So we covered airing down tires in part 1, now let's talk about disconnecting your sway bar.
One of the standard practices in getting ready for a Jeep run is disconnecting your sway bar. Let's start with what a sway bar is. Technically the correct term is anti-sway bar, however the two terms are used interchangeably. The anti-sway bar on a fixed axle Jeep (like a Wrangler) is just that - a bar that prevents it from swaying and is connected from the frame to axle that help stabilize roll when the Jeep turns. There is a sway bar on each of your axles, however usually only the front sway bar is disconnected when offroading. When you are turning while driving, the centrifugal force of the turn causes roll in the opposite of the direction of the turn.
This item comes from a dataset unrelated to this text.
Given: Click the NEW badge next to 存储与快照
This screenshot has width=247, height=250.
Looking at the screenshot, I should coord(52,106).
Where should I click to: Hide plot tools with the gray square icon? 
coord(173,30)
You can feel this on a fast tight turn when you and everything else in the vehicle wants to move in the opposite direction on the turn. This also causes a downward force on the opposite side of the Jeep. To take the example to the extreme, if you turn too sharply while driving fast, your vehicle will flip. This is because your tires want to stay on the road, but the rest of the Jeep wants to keep moving in the direction you are travelling.
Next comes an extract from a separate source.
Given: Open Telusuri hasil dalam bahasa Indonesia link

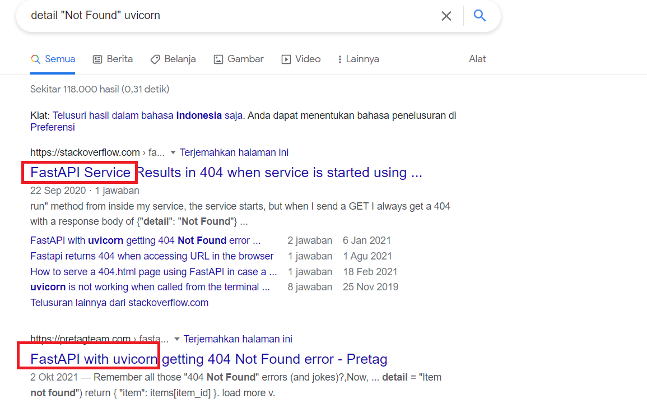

The anti-sway bar helps stabilize the Jeep by "pushing back" so to speak against the roll during a turn. It helps secure the frame of the Jeep to both sides of the axle. It allows some movement of the axle relative to the frame, however it it will only allow so much roll before it starts resisting it. An anti-sway bar is an important part of your Jeep's suspension and should always be connected when not driving on a trail.
The help stabilizing the Jeep on the pavement is exactly what you don't want on the trail, especially if you like to rock crawl. When offroading, you want the axle to articulate, or flex on uneven terrain. By disconnecting the sway bar from the axle, it will allow the axle to travel the entire distance up and down that your suspension allows. This provides a great advantage when rock crawling or other uneven terrain. The difference between a connected sway bar and a disconnected sway bar is night and day.Sway bar connect to the axle
So how do you disconnect the sway bar? Well, if you drive a late model Jeep Rubicon, your job is easy, just push the button on your dash board. For the rest of us, we need to get busy in garage before we get to disconnect on the trail. This post is not a write up with exact steps that are required to disconnect your sway bar, but I will generally describe the process. Most stock Jeeps have the sway bar bolted to the axle via connectors that have ball joints on them to allow the move around a little while driving. The best way to be able to disconnect the sway bay is to install after market sway bar disconnects which are designed for easy disconnection and reconnection. There are many kits available depending on the type of Jeep you have. I have a 2000 TJ and I use the Rough Country sway bar disconnect set. These are simple to install and makes it very easy to disconnect and reconnect the sway bar. Do some research and find which ones will work best for you.Rough Country disconnect kit in the disconnected state
If you choose not use an after market sway bar disconnect kit, you can still disconnect your sway bar, it will just take a little more time. You can remove the bolts connecting the sway where it connects to the axle. Once it the bolts are removed, you can swing the sway bar up and fasten it with zip ties up and out of the way. It will take a few more minutes, but will be well worth it on the trail.
Be sure to reconnect your sway bar when you are done wheeling and before you hit the pavement. Driving at road speeds with the sway bar disconnected is dangerous as you will lose the lateral stability that it is designed to supply. You will also quickly notice how difficult it is to control the Jeep if you try driving with it disconnected.